Awatsuji was born in Kyoto, Japan in 1929. He graduated from the Kyoto Municipal Arts College (later called Kyoto City University of Arts) in 1950. Between 1950 and 1954, he worked for Kanegafuchi Spinning Company (now called Kanebo), and then at Kenjiro Oishi Studio. In 1958, he started his own design studio, and in 1963/4, he began design collaborations with Fujie Textile.

Awatsuji designed the curtains and carpets used in two pavilions during the 1970 World Exposition in Osaka.

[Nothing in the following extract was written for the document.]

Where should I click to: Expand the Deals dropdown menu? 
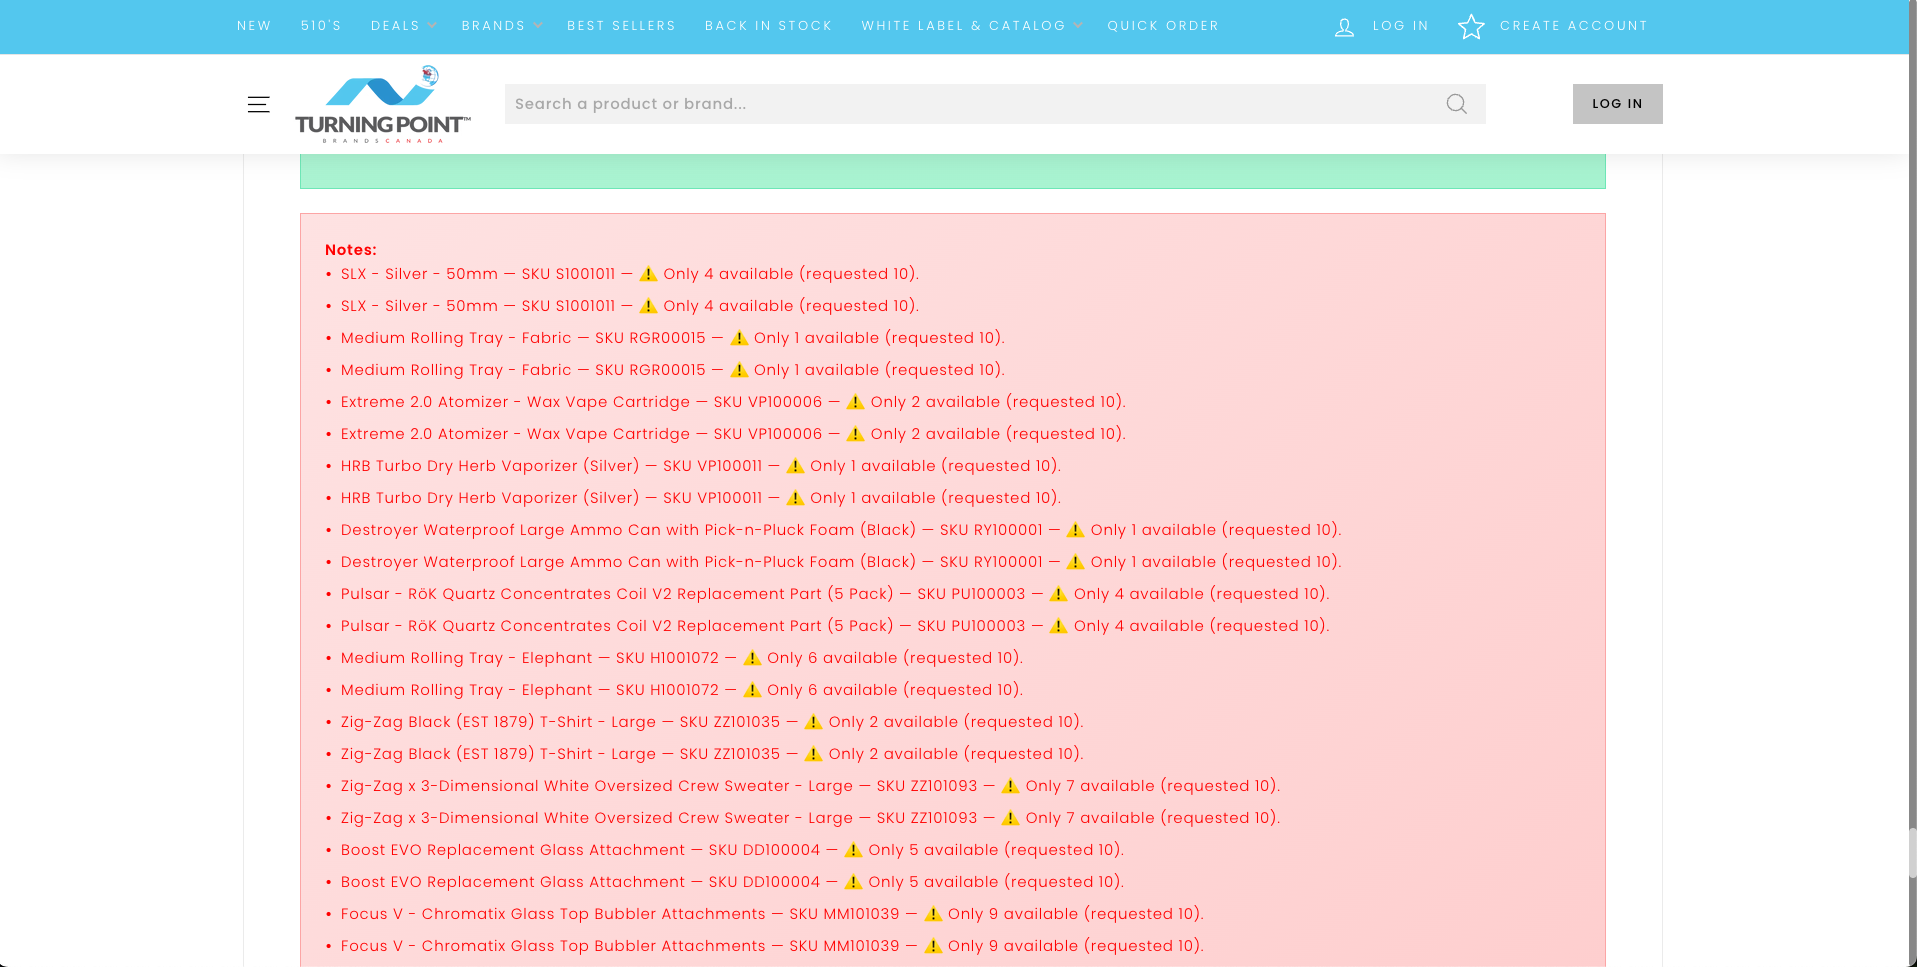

Awatsuji founded his own design company, AWA, in 1988. AWA was known for its home goods, in particular its black-and-white patterned textiles and tableware.

==Awards==
He was the recipient of the Mainichi Industrial Design Award in 1971, the Japan Interior Designer's Association Award in 1972, and the Silver Award in Industrial Arts at the Third Textile Triennale in Todz, Poland, in 1978. He received the Gold Prize in 1992 at the 28th ID Annual Design Review (USA), and, shortly before his death in 1995, received the Kitaro Kunii Industrial Design Award.